-- Start MATERIAL --
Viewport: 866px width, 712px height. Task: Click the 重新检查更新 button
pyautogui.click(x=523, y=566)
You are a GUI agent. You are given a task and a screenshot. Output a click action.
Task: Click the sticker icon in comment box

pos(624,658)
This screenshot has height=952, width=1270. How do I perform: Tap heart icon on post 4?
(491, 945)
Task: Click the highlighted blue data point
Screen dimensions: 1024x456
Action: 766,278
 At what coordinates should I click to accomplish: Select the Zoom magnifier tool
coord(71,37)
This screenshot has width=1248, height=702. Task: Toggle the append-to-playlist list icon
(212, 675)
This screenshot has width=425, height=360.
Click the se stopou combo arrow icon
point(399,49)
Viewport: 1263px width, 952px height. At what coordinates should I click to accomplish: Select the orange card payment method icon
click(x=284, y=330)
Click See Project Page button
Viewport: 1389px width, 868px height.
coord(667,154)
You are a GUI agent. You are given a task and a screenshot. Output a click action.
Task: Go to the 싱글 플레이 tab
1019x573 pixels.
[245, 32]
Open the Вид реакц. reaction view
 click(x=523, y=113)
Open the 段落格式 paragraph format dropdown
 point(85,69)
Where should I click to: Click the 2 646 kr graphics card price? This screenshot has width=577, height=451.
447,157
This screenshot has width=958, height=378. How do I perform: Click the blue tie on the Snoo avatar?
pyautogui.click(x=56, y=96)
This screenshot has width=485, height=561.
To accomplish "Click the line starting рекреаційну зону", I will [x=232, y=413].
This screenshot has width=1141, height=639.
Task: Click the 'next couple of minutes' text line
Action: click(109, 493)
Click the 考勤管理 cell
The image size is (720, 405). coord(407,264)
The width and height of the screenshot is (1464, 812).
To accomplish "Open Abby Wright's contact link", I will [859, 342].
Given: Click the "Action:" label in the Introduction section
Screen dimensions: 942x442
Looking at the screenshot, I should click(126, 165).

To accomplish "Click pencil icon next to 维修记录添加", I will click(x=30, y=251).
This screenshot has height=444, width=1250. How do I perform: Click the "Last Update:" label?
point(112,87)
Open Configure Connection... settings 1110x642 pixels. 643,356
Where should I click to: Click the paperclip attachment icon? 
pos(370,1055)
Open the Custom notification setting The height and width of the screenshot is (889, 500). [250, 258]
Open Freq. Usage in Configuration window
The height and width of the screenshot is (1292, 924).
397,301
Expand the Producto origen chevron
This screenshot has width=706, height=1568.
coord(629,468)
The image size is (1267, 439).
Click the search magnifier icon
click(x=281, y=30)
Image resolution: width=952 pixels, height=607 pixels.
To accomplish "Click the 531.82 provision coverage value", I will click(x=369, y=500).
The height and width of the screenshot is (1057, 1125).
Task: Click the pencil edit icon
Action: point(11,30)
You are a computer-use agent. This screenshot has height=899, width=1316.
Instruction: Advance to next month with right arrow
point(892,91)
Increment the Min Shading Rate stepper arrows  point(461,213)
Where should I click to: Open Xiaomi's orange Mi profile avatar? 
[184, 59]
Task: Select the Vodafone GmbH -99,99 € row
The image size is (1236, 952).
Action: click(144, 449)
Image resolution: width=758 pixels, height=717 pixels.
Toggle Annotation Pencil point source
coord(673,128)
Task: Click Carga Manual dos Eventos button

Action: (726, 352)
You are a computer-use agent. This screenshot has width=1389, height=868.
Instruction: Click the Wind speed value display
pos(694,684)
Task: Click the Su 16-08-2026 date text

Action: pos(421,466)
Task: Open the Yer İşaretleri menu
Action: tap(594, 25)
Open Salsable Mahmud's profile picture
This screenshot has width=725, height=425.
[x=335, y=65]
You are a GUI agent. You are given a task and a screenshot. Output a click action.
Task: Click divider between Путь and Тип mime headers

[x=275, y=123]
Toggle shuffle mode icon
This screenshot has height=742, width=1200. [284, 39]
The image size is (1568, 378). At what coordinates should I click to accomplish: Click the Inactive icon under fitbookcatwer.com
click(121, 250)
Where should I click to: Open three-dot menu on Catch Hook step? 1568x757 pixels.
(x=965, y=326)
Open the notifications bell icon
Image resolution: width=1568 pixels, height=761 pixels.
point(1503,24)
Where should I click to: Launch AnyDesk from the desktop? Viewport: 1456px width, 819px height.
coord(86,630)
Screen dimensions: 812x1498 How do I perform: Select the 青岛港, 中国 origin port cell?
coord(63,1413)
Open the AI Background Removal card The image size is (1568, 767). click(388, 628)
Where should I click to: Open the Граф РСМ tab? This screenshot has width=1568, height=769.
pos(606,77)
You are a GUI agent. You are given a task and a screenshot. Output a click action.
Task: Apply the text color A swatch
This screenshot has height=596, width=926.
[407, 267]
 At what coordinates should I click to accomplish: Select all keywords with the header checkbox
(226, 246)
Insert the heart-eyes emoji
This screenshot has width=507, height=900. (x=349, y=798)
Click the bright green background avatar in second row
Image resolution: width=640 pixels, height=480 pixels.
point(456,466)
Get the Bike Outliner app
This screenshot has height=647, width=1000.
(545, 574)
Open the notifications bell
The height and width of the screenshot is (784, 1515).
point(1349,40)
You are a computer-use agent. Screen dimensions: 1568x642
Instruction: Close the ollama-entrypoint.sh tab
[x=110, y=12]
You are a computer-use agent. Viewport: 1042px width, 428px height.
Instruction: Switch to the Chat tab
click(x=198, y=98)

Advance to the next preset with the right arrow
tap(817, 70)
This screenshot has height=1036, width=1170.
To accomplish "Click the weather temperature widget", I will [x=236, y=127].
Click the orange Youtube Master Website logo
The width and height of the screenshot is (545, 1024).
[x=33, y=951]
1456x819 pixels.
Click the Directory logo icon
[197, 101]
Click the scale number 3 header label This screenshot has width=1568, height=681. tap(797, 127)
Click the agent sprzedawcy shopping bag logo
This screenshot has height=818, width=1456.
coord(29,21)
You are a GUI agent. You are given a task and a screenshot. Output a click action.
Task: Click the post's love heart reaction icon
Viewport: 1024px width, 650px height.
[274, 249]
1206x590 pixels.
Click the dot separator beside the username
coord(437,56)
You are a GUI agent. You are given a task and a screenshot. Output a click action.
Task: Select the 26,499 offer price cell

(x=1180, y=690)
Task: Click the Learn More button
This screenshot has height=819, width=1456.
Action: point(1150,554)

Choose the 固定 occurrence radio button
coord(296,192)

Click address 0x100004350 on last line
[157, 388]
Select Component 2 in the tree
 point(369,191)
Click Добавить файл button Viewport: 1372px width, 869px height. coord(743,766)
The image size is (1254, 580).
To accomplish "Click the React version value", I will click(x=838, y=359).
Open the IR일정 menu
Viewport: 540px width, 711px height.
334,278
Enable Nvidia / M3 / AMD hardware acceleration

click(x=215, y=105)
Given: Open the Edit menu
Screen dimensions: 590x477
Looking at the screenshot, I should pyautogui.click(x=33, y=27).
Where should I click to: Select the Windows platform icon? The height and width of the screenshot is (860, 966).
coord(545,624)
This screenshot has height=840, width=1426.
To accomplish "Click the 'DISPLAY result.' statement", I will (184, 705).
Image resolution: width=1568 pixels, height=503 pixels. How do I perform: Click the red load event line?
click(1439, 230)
-- End MATERIAL --
### EXERCISE
Rewrite every one of these items, switching "Screen dimensions:" to "Display size:" and leaving everything else the same.

### RESPONSE FOR THIS EXERCISE
Viewport: 866px width, 712px height. Task: Click the 重新检查更新 button
pyautogui.click(x=523, y=566)
You are a GUI agent. You are given a task and a screenshot. Output a click action.
Task: Click the sticker icon in comment box

pos(624,658)
This screenshot has height=952, width=1270. How do I perform: Tap heart icon on post 4?
(491, 945)
Task: Click the highlighted blue data point
Display size: 1024x456
Action: 766,278
 At what coordinates should I click to accomplish: Select the Zoom magnifier tool
coord(71,37)
This screenshot has width=1248, height=702. Task: Toggle the append-to-playlist list icon
(212, 675)
This screenshot has width=425, height=360.
Click the se stopou combo arrow icon
point(399,49)
Viewport: 1263px width, 952px height. At what coordinates should I click to accomplish: Select the orange card payment method icon
click(x=284, y=330)
Click See Project Page button
Viewport: 1389px width, 868px height.
coord(667,154)
You are a GUI agent. You are given a task and a screenshot. Output a click action.
Task: Go to the 싱글 플레이 tab
1019x573 pixels.
[245, 32]
Open the Вид реакц. reaction view
 click(x=523, y=113)
Open the 段落格式 paragraph format dropdown
 point(85,69)
Where should I click to: Click the 2 646 kr graphics card price? This screenshot has width=577, height=451.
447,157
This screenshot has width=958, height=378. How do I perform: Click the blue tie on the Snoo avatar?
pyautogui.click(x=56, y=96)
This screenshot has width=485, height=561.
To accomplish "Click the line starting рекреаційну зону", I will [x=232, y=413].
This screenshot has width=1141, height=639.
Task: Click the 'next couple of minutes' text line
Action: click(109, 493)
Click the 考勤管理 cell
The image size is (720, 405). coord(407,264)
The width and height of the screenshot is (1464, 812).
To accomplish "Open Abby Wright's contact link", I will [859, 342].
Given: Click the "Action:" label in the Introduction section
Display size: 942x442
Looking at the screenshot, I should click(126, 165).

To accomplish "Click pencil icon next to 维修记录添加", I will click(x=30, y=251).
This screenshot has height=444, width=1250. How do I perform: Click the "Last Update:" label?
point(112,87)
Open Configure Connection... settings 1110x642 pixels. 643,356
Where should I click to: Click the paperclip attachment icon? 
pos(370,1055)
Open the Custom notification setting The height and width of the screenshot is (889, 500). [250, 258]
Open Freq. Usage in Configuration window
The height and width of the screenshot is (1292, 924).
397,301
Expand the Producto origen chevron
This screenshot has width=706, height=1568.
coord(629,468)
The image size is (1267, 439).
Click the search magnifier icon
click(x=281, y=30)
Image resolution: width=952 pixels, height=607 pixels.
To accomplish "Click the 531.82 provision coverage value", I will click(x=369, y=500).
The height and width of the screenshot is (1057, 1125).
Task: Click the pencil edit icon
Action: point(11,30)
You are a computer-use agent. This screenshot has height=899, width=1316.
Instruction: Advance to next month with right arrow
point(892,91)
Increment the Min Shading Rate stepper arrows  point(461,213)
Where should I click to: Open Xiaomi's orange Mi profile avatar? 
[184, 59]
Task: Select the Vodafone GmbH -99,99 € row
The image size is (1236, 952).
Action: click(144, 449)
Image resolution: width=758 pixels, height=717 pixels.
Toggle Annotation Pencil point source
coord(673,128)
Task: Click Carga Manual dos Eventos button

Action: (726, 352)
You are a computer-use agent. This screenshot has width=1389, height=868.
Instruction: Click the Wind speed value display
pos(694,684)
Task: Click the Su 16-08-2026 date text

Action: pos(421,466)
Task: Open the Yer İşaretleri menu
Action: tap(594, 25)
Open Salsable Mahmud's profile picture
This screenshot has width=725, height=425.
[x=335, y=65]
You are a GUI agent. You are given a task and a screenshot. Output a click action.
Task: Click divider between Путь and Тип mime headers

[x=275, y=123]
Toggle shuffle mode icon
This screenshot has height=742, width=1200. [284, 39]
The image size is (1568, 378). At what coordinates should I click to accomplish: Click the Inactive icon under fitbookcatwer.com
click(121, 250)
Where should I click to: Open three-dot menu on Catch Hook step? 1568x757 pixels.
(x=965, y=326)
Open the notifications bell icon
Image resolution: width=1568 pixels, height=761 pixels.
point(1503,24)
Where should I click to: Launch AnyDesk from the desktop? Viewport: 1456px width, 819px height.
coord(86,630)
Display size: 812x1498 How do I perform: Select the 青岛港, 中国 origin port cell?
coord(63,1413)
Open the AI Background Removal card The image size is (1568, 767). click(388, 628)
Where should I click to: Open the Граф РСМ tab? This screenshot has width=1568, height=769.
pos(606,77)
You are a GUI agent. You are given a task and a screenshot. Output a click action.
Task: Apply the text color A swatch
This screenshot has height=596, width=926.
[407, 267]
 At what coordinates should I click to accomplish: Select all keywords with the header checkbox
(226, 246)
Insert the heart-eyes emoji
This screenshot has width=507, height=900. (x=349, y=798)
Click the bright green background avatar in second row
Image resolution: width=640 pixels, height=480 pixels.
point(456,466)
Get the Bike Outliner app
This screenshot has height=647, width=1000.
(545, 574)
Open the notifications bell
The height and width of the screenshot is (784, 1515).
point(1349,40)
You are a computer-use agent. Display size: 1568x642
Instruction: Close the ollama-entrypoint.sh tab
[x=110, y=12]
You are a computer-use agent. Viewport: 1042px width, 428px height.
Instruction: Switch to the Chat tab
click(x=198, y=98)

Advance to the next preset with the right arrow
tap(817, 70)
This screenshot has height=1036, width=1170.
To accomplish "Click the weather temperature widget", I will [x=236, y=127].
Click the orange Youtube Master Website logo
The width and height of the screenshot is (545, 1024).
[x=33, y=951]
1456x819 pixels.
Click the Directory logo icon
[197, 101]
Click the scale number 3 header label This screenshot has width=1568, height=681. tap(797, 127)
Click the agent sprzedawcy shopping bag logo
This screenshot has height=818, width=1456.
coord(29,21)
You are a GUI agent. You are given a task and a screenshot. Output a click action.
Task: Click the post's love heart reaction icon
Viewport: 1024px width, 650px height.
[274, 249]
1206x590 pixels.
Click the dot separator beside the username
coord(437,56)
You are a GUI agent. You are given a task and a screenshot. Output a click action.
Task: Select the 26,499 offer price cell

(x=1180, y=690)
Task: Click the Learn More button
This screenshot has height=819, width=1456.
Action: point(1150,554)

Choose the 固定 occurrence radio button
coord(296,192)

Click address 0x100004350 on last line
[157, 388]
Select Component 2 in the tree
 point(369,191)
Click Добавить файл button Viewport: 1372px width, 869px height. coord(743,766)
The image size is (1254, 580).
To accomplish "Click the React version value", I will click(x=838, y=359).
Open the IR일정 menu
Viewport: 540px width, 711px height.
334,278
Enable Nvidia / M3 / AMD hardware acceleration

click(x=215, y=105)
Given: Open the Edit menu
Display size: 590x477
Looking at the screenshot, I should pyautogui.click(x=33, y=27).
Where should I click to: Select the Windows platform icon? The height and width of the screenshot is (860, 966).
coord(545,624)
This screenshot has height=840, width=1426.
To accomplish "Click the 'DISPLAY result.' statement", I will (184, 705).
Image resolution: width=1568 pixels, height=503 pixels. How do I perform: Click the red load event line?
click(1439, 230)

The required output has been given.